On one of Richard Fidler’s conversation programmes, he talked with Andrew Harper; a cameleer who took people into the desert for a month at a time. Andrew described how, at the end of each journey, as they walked back into Birdsville his fellow travellers would become sad. Andrew talked about the sadness of ‘leaving my best self back there in the desert’; of his longing to be back there in the silence and the clarity of what’s truly important in life. He described our life in civilisation as a place where we just can’t get that sort of clarity.

This Lent, we’ve been reading scriptures that have taken us into the desert. This Lent has directed our focus at the three aspects of desert spirituality for us. There’s the literal desert that covers much of this Land and shapes what we think is our national consciousness. Then there are metaphorical deserts.
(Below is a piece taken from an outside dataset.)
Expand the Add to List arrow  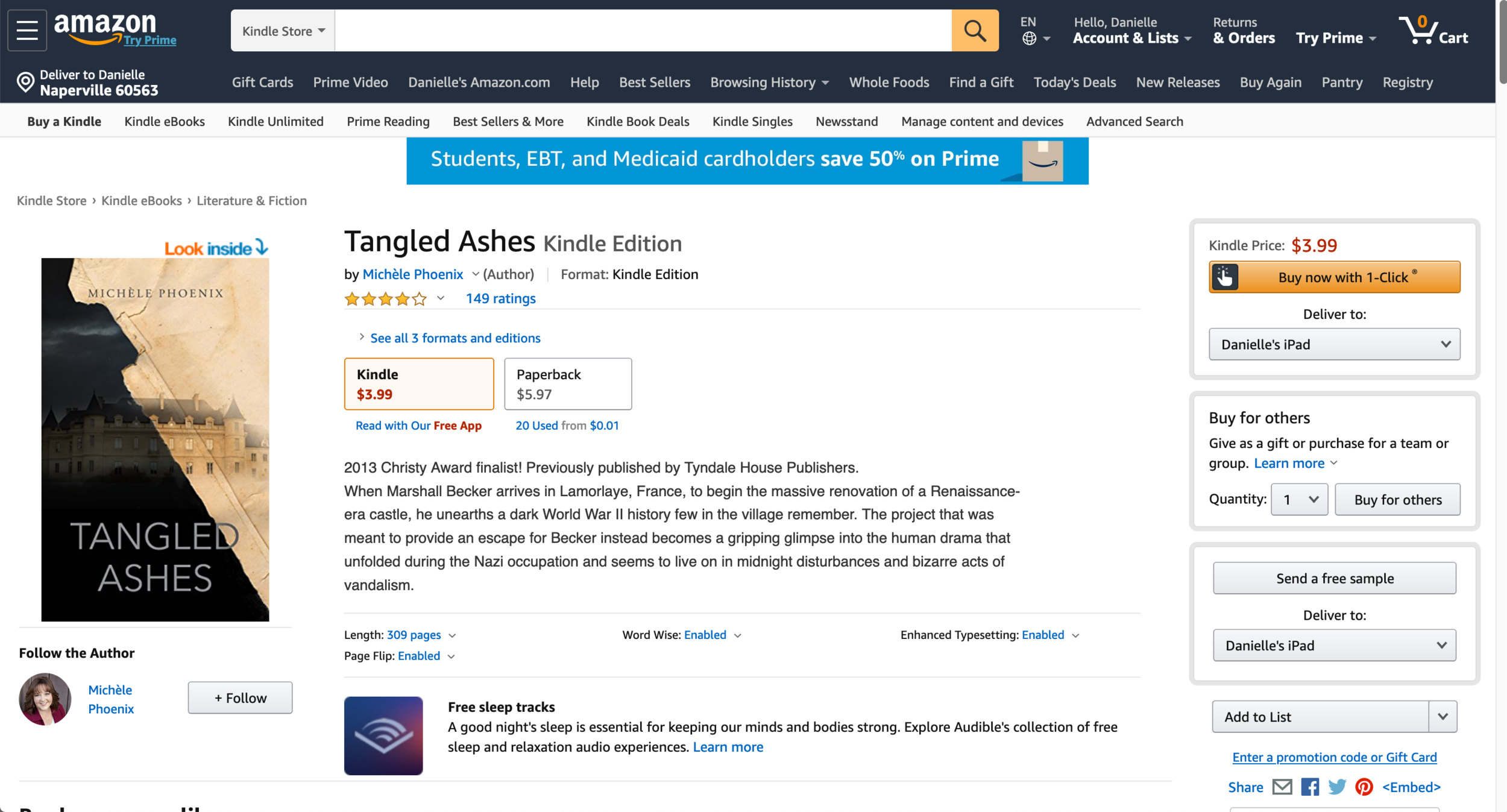pyautogui.click(x=1443, y=717)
The dry times of apathy and loneliness inside us which threaten to consume our life away. And then there are desiccating, enervating setbacks in our community and family life; things like selfishness and indifference.

Our lectionary this Lent has given us weekly Bible stories about people in the desert. Those people have shown us how, when you find ourselves in a desert, you can find a place where you learn to depend on God. One insightful friend told me, the desert isn’t about the absence of God; it’s about depending on God. That’s what we saw first this Lent. We went with Jesus after his baptism as he was led by the Spirit into the desert to be tempted for forty days. In the face of temptation, Jesus’ response of utter loyalty to God showed us how to stop depending on the transient supports of our everyday life, and instead, depend on God who is faithful.

The next week, we joined Sarai and Abram who’d returned to the Promised Land from Egypt. They felt confronted by their advancing age and the prospect of dying childless and forgotten. God’s response to their prayer happens to be the reason you and I are gathered here today. The desert isn’t about the absence of God; it’s about depending on God. Two weeks ago, we read in Ps 63 how young David was driven into the Judean desert by Saul’s jealousy; the king’s soldiers were ordered to kill David. But there in the desert, he was revealed to us and to himself as the amazing person God had known he was all along.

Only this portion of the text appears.